Menus in Minos consists of sets of icons located in a vertical row. The menus can be placed on the left or right side of the window via a session parameter setting. The menu can also be displayed in text.
When an icon is selected, the content of the submenu is displayed, and the upper menu is popped. If the icon corresponds to a function, a dialog box is displayed. Some menus have an immediate action. To recover the main menu, click on the Minos icon.
To improve the speed, it is possible to use "Keyboard Codes". A lot of functions have keyboard codes. A keyboard code is up to 4 characters and is selected by the "-" key. To learn keyboard codes, use the "HLP" button and click on the icon.

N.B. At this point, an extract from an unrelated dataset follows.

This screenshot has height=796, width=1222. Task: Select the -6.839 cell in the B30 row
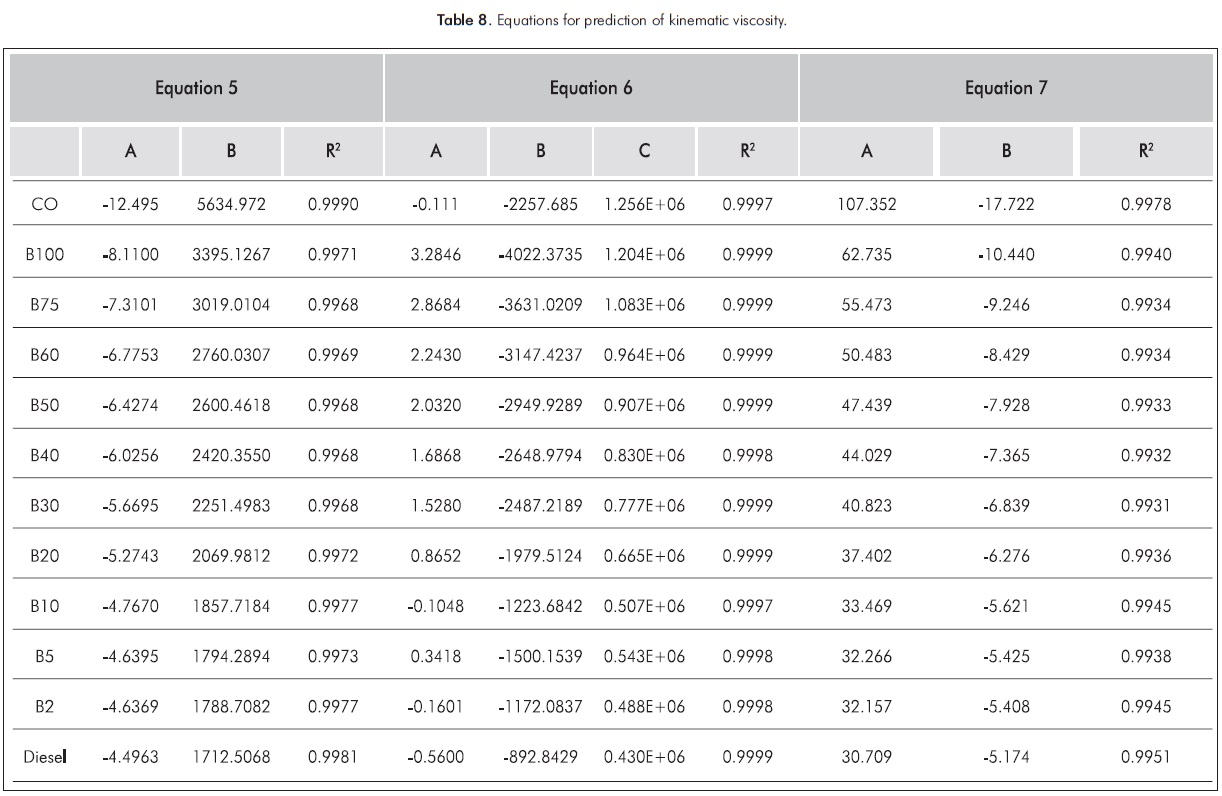click(1006, 507)
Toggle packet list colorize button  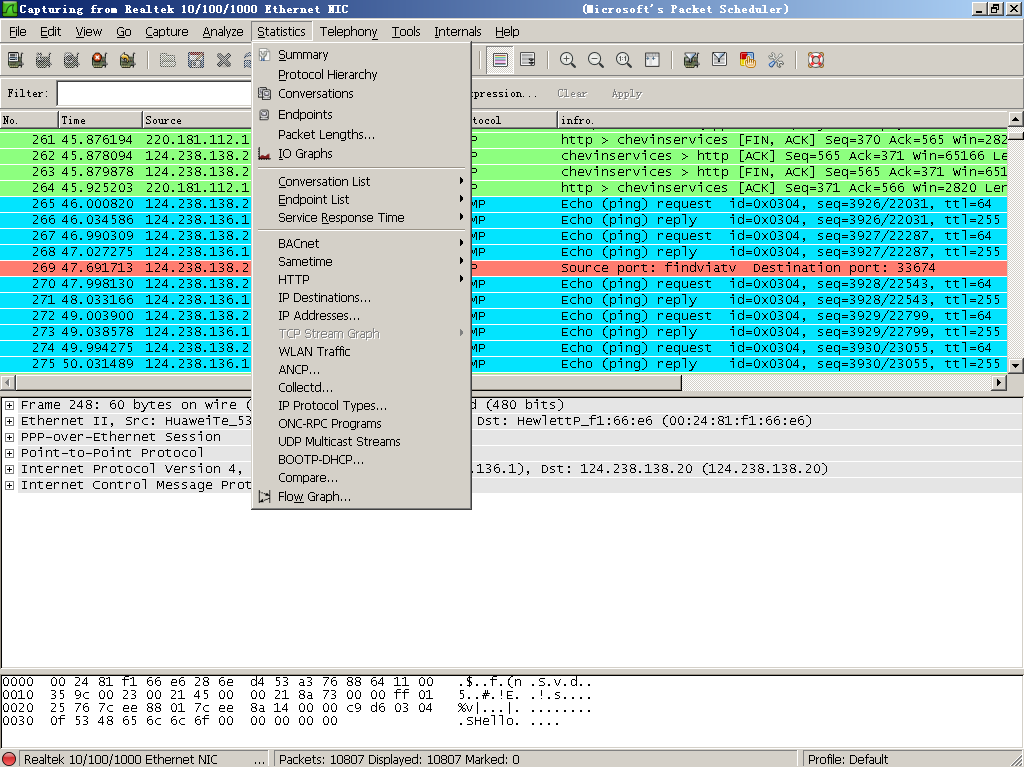500,60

When a dialog box is active, it is filled top to bottom; when filled, the function either starts immediately, or the OK button is highlighted if the function requires a confirmation.
Default parameters are used each time you start a session; it is important to understand them.
Object Names will define how to analyze the many objects which Minos manipulates. In this chapter, you will find a lot of information about the large set of objects which can be created.
Views Management will describe how to manipulate views which are important to successfully use a 3D system.
Before starting, it will be necessary to know how to pick objects. There are several ways to do this.
During polyline creation, you will need to know how to create or locate points.
In some cases of line creations, it will be necessary to input constraints. Constraints are not single input, but depends on the context.
All the objects used in Minos have a name composed like this.
SNNNN_xxxx
S is the status flag ($ for normal element, * for sub elements, # for deleted elements).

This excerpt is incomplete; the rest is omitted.